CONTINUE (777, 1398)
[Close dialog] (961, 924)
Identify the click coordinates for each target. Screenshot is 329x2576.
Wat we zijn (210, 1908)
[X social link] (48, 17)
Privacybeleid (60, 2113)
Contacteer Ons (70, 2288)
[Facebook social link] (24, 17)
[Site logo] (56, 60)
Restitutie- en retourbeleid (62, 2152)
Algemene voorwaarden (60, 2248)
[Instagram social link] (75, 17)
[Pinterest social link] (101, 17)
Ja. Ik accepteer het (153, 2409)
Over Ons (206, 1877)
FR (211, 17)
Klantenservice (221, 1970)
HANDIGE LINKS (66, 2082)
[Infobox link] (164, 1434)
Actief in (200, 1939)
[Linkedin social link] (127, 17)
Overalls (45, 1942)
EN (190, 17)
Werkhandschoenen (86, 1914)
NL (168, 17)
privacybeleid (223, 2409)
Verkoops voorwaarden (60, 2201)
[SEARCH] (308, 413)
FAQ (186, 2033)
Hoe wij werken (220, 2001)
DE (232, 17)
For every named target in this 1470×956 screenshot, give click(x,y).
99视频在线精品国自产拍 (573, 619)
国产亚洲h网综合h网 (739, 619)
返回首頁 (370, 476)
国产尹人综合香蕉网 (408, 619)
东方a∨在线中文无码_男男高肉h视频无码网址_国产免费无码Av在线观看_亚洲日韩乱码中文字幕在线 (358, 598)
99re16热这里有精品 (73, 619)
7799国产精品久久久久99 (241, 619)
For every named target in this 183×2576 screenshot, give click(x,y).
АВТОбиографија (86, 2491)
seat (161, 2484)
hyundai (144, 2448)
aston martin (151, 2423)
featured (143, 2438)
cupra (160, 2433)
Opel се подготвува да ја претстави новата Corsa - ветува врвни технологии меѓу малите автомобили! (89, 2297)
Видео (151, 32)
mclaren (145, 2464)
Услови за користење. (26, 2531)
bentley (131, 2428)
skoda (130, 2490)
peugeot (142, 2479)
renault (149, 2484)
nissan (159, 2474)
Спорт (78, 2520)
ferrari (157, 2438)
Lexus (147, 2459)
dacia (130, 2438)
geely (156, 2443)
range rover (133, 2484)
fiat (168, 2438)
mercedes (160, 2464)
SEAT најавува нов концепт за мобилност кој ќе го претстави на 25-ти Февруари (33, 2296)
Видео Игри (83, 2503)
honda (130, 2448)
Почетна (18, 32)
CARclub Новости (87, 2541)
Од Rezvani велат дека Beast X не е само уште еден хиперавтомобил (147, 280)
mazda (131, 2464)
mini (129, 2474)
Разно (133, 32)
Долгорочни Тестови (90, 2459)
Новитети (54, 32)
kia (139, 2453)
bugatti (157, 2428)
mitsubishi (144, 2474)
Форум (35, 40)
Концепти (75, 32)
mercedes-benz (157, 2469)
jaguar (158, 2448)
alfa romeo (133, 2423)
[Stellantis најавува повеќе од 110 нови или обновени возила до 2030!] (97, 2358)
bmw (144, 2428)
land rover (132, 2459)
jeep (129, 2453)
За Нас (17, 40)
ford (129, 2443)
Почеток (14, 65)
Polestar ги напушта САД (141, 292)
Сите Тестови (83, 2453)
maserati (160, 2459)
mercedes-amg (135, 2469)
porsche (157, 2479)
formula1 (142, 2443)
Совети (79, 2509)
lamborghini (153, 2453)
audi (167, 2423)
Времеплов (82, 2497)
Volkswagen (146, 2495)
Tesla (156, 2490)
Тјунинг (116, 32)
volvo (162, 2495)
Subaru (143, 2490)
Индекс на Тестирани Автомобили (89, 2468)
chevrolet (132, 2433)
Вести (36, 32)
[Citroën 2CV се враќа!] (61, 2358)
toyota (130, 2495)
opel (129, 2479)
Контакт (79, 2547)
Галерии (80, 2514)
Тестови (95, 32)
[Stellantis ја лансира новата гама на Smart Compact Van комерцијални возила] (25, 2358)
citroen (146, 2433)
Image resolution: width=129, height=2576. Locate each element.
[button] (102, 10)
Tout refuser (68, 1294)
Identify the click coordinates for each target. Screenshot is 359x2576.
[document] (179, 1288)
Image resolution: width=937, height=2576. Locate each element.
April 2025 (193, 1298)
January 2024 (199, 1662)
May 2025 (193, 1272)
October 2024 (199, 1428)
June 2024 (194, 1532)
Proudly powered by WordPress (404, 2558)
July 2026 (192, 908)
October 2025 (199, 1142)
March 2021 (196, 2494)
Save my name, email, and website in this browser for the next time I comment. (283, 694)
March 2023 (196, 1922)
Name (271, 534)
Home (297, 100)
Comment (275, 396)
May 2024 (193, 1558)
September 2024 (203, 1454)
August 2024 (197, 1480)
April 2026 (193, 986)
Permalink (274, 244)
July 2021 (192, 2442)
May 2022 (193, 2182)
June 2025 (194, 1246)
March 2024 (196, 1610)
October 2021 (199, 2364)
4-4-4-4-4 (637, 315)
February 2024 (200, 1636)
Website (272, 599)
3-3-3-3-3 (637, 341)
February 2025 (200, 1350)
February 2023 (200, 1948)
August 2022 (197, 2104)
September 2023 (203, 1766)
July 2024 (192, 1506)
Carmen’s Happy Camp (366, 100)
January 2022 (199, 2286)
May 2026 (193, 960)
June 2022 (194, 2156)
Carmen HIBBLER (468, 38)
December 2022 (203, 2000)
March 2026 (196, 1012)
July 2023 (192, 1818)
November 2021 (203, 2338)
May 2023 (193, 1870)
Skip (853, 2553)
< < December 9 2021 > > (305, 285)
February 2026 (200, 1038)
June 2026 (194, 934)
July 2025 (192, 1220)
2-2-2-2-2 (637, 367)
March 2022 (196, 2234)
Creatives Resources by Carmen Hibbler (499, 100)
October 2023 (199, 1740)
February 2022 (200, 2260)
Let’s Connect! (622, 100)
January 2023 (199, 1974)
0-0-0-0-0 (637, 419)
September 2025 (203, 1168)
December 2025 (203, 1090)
▬▬▬▬▬▬
TO DO:
What lines in the material above contain the word "претстави"? Copy them out.

EXERCISE RESULT:
Opel се подготвува да ја претстави новата Corsa - ветува врвни технологии меѓу малите автомобили! (89, 2297)
SEAT најавува нов концепт за мобилност кој ќе го претстави на 25-ти Февруари (33, 2296)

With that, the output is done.